Paradoxe intéressant découvert en fin de semaine. J’accumule tout. J’ai assez de linge pour vêtir un petit pays (disons une île dans le Pacifique), des sacoches-baluchon légèrement défraîchies accrochées un peu partout, des bidules machins trucs sans grande utilité, des livres déjà lus que je ne donnerai jamais (même les mauvais) et assez de tasses légèrement craquées pour ouvrir une maison de thé.

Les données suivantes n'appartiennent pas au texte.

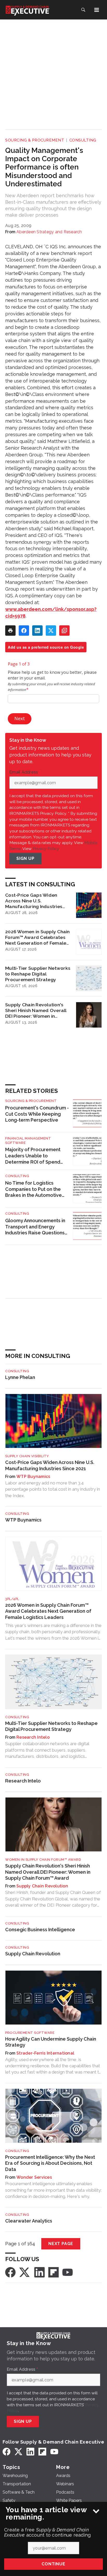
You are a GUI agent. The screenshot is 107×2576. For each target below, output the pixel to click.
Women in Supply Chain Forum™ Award (43, 1860)
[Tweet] (51, 630)
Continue (53, 2563)
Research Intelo (33, 1737)
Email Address (25, 772)
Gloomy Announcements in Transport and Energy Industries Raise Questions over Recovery (35, 1227)
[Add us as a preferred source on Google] (64, 630)
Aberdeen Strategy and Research (49, 231)
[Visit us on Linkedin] (39, 2271)
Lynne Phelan (20, 1377)
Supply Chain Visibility (27, 1456)
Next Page (60, 2243)
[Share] (24, 630)
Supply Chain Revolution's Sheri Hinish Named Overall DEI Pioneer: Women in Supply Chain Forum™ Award (37, 1010)
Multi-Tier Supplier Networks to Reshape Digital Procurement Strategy (37, 973)
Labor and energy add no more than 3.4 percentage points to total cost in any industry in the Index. (52, 1489)
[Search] (83, 10)
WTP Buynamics (33, 1476)
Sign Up (25, 858)
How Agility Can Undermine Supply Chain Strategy (50, 2042)
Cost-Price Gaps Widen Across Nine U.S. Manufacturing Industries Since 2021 (33, 900)
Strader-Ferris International (45, 2053)
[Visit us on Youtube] (67, 2271)
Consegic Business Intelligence (40, 1929)
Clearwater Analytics (28, 2221)
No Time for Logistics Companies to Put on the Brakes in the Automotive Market (33, 1189)
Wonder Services (34, 2177)
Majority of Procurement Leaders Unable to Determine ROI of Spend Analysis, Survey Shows (33, 1156)
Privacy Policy (46, 848)
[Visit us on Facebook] (10, 2271)
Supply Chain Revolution (42, 1886)
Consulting (82, 140)
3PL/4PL (12, 1599)
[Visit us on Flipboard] (53, 2271)
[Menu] (96, 10)
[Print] (10, 630)
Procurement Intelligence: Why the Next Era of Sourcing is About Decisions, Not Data (50, 2163)
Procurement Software (30, 2033)
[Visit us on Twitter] (25, 2271)
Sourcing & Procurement (34, 140)
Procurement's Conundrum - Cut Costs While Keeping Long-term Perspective (37, 1114)
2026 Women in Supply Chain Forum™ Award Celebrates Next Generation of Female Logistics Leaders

Il y a par contre un élément qui manque à mon existence de cigale comblée, l’Homme. Mais là, au moindre défaut de fabrication, je procède à une expulsion rapide, telle une commodité jetable. Avec raisons valables bien sûr : celui-ci risque de perdre ses cheveux, lui porte une casquette, l’autre une chaîne dans le cou, trop colleux ou pas assez, trop sérieux, rire bizarre, trop poilu, il aime le golf, trop maigre, trop gros, il fume (ça c’est légitime), il a voté pour Dumont (ça aussi), il regarde la téléréalité, il habite en banlieue…
Mais comment se fait-il que je sois encore célibataire
Par une journée des Patriotes pluvieuse, sous le regard menaçant de MC et plus conciliant d’Annie, j’ai trié mon linge et ainsi vidé mes tiroirs et garde-robes pour remplir trois sacs à poubelle à donner parce que, faut l’avouer, je semble avoir gardé des vêtements qui remontent aux années 80… Wow, j’ai libéré deux tiroirs au complet.
Le truc c’est peut-être de faire un peu de place pour que l’Homme (aussi imparfait soit-il) puisse s’installer dans mon chez-moi. Un bon ménage de printemps s’impose.